A new analysis of rock and dust from asteroid Bennu has turned up traces of tryptophan, an amino acid more often linked with Thanksgiving dinners than with airless space rocks. The result, drawn from samples NASA’s OSIRIS-REx spacecraft delivered to Earth in 2023 and now described in Proceedings of the National Academy of Sciences, adds another building block of life to Bennu’s growing organic inventory.

Tryptophan Joins Bennu’s Organic Inventory

OSIRIS-REx collected material from Bennu in 2020 and ferried nearly 122 grams of dark, carbon rich rubble back to Utah three years later, giving researchers one of the cleanest looks yet at the chemistry of a primitive asteroid. Earlier work on the sample revealed all five nucleobases used in DNA and RNA, along with 14 of the 20 amino acids that Earth’s life uses to build proteins.

The latest work adds tryptophan to that list, marking the first time this relatively complex amino acid has been identified in extraterrestrial material. Researchers describe the signal as tentative, but say it strengthens the case that Bennu carries an unusually complete suite of prebiotic ingredients.

Clues To How Life’s Chemistry Began

On Earth, tryptophan is one of nine essential amino acids that animals must obtain from their diet, and it plays a key role in building proteins and in several biochemical pathways. Finding even a hint of it on an ancient asteroid supports the idea that space rocks supplied a diverse cargo of molecules to the early Earth, rather than just a simple starter kit.

Analyses of Bennu’s minerals point to long lasting interactions between rock and liquid water on the asteroid’s long vanished parent body, likely in the form of salty brines. Those conditions would have provided natural reactors where amino acids, nucleobases and other organics could form, mix and evolve before being locked into the rubble that later became Bennu.

OSIRIS-REx Samples Preserve A Pristine Time Capsule

Because OSIRIS-REx sealed Bennu’s material in space and dropped it directly into a recovery capsule, the grains arrived on Earth far less heated and contaminated than typical meteorites. NASA teams have since stored and handled the sample in carefully controlled clean rooms at the Johnson Space Center to protect fragile organics such as amino acids.

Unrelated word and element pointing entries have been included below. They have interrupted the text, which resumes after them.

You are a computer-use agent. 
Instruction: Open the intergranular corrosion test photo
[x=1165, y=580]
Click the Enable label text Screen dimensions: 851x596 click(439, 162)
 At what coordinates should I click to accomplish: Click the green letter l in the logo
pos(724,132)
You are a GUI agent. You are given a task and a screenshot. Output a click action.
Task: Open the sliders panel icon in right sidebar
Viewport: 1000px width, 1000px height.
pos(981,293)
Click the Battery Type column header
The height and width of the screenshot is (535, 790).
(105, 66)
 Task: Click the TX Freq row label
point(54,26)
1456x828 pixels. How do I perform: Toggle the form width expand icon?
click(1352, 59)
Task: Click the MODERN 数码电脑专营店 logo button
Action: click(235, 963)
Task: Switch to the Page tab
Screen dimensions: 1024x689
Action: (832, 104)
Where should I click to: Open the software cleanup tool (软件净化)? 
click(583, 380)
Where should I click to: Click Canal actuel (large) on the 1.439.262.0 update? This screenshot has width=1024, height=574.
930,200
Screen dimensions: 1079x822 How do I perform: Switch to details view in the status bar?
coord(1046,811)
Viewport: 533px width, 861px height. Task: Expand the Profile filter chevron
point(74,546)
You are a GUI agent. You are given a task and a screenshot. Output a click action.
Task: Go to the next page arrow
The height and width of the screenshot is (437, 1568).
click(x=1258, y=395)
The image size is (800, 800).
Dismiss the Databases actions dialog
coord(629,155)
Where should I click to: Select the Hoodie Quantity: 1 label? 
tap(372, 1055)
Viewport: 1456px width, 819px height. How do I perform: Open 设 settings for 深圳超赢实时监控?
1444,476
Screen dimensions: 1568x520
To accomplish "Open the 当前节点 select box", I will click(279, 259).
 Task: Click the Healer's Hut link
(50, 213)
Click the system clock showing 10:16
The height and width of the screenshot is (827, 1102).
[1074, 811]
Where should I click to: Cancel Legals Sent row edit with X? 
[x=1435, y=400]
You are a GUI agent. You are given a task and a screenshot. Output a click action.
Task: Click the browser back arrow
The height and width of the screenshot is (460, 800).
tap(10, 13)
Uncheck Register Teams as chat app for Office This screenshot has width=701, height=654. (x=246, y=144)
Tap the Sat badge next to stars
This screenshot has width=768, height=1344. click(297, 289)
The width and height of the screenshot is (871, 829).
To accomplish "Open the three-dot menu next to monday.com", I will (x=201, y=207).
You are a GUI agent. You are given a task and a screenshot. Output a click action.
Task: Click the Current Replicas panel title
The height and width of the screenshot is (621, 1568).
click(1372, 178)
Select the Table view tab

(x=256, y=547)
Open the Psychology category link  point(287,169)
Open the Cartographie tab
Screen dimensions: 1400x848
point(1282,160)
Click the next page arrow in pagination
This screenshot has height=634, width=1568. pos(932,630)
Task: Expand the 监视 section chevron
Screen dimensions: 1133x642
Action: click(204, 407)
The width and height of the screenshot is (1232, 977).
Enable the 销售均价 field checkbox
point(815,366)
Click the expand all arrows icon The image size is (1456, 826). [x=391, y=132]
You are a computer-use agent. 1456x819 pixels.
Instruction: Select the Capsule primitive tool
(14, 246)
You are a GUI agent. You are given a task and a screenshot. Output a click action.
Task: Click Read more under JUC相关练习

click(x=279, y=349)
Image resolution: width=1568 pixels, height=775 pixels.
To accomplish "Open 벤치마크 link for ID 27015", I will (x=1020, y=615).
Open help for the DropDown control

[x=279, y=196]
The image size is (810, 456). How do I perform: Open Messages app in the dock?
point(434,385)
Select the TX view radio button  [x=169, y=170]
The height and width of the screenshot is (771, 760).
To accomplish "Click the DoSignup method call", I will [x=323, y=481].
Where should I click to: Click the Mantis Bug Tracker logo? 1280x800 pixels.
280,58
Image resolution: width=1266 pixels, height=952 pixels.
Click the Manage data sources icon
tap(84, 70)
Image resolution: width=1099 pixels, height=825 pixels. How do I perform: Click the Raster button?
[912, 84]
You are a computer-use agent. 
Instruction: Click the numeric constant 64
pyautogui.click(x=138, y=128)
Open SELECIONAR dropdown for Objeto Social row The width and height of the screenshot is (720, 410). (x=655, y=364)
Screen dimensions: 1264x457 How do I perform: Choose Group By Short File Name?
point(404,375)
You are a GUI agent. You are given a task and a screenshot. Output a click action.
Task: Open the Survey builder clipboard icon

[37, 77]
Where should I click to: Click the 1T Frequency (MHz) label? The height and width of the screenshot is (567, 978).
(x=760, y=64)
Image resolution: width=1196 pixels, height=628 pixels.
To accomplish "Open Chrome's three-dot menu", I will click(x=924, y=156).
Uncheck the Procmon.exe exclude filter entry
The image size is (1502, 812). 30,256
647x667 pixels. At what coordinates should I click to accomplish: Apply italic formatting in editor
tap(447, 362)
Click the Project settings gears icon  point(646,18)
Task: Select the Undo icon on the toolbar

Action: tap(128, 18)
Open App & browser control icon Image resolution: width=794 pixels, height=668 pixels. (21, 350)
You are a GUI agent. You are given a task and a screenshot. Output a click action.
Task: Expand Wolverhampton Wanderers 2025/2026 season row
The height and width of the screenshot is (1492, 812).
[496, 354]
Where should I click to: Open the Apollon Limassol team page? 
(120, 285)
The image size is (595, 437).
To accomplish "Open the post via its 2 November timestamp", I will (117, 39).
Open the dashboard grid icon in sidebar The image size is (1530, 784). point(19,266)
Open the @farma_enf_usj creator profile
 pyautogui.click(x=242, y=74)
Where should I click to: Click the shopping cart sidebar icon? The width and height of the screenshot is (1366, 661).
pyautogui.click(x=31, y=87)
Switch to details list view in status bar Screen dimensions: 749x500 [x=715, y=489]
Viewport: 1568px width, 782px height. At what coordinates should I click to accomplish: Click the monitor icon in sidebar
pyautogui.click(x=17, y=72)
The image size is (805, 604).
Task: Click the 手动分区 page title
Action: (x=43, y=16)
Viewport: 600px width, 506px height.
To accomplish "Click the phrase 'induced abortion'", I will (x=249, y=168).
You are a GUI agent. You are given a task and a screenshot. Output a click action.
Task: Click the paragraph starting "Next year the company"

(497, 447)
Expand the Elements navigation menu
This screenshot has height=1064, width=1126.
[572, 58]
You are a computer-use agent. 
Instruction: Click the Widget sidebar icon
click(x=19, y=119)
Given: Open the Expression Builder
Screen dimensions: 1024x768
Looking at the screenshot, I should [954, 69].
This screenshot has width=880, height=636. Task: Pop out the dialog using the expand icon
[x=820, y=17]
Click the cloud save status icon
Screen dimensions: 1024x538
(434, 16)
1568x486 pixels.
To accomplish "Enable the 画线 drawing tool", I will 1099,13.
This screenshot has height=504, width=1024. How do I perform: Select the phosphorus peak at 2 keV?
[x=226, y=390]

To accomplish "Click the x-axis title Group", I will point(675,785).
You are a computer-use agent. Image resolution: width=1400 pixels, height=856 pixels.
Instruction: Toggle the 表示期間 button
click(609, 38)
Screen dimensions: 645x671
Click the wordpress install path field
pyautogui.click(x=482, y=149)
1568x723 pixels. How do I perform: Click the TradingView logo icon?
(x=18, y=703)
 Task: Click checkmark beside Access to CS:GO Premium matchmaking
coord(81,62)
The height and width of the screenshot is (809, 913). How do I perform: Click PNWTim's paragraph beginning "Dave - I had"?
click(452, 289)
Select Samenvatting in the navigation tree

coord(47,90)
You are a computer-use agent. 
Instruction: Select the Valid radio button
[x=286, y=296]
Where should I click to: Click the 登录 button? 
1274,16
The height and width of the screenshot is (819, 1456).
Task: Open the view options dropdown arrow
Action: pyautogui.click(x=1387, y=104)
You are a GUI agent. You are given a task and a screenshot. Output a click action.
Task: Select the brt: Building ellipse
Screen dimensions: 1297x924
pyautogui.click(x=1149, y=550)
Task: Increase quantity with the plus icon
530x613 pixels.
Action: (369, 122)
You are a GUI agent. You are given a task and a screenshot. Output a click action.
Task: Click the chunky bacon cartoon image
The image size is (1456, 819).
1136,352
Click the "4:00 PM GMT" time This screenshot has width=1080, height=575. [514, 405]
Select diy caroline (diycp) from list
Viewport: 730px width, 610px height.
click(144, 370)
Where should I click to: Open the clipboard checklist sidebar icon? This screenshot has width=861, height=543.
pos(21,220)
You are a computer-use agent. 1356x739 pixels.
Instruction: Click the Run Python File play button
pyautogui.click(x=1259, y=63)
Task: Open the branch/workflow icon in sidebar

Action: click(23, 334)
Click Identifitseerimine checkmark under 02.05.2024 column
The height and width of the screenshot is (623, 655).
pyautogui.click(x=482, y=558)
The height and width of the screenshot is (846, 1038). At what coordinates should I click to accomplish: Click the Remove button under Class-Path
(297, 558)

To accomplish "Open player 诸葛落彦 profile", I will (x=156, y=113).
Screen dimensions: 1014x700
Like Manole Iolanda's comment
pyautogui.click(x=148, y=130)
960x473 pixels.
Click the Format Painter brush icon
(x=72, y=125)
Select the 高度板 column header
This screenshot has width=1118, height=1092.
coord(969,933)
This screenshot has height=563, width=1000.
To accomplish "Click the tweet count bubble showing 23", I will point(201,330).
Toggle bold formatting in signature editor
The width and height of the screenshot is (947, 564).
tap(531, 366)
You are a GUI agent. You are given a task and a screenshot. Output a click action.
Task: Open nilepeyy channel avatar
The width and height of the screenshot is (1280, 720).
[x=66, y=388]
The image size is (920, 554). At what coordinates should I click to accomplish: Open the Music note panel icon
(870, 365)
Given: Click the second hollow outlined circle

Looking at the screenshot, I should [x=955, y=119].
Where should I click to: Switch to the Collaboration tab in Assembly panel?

“Asteroids provide a time capsule into our home planet’s history,” said Nicky Fox, NASA’s associate administrator for science, in an earlier statement about the Bennu mission. With hints of tryptophan now on the books, scientists plan more detailed work on individual grains from the collection, hoping to pin down the signal and search for other complex organics that might be hiding in the dark rubble.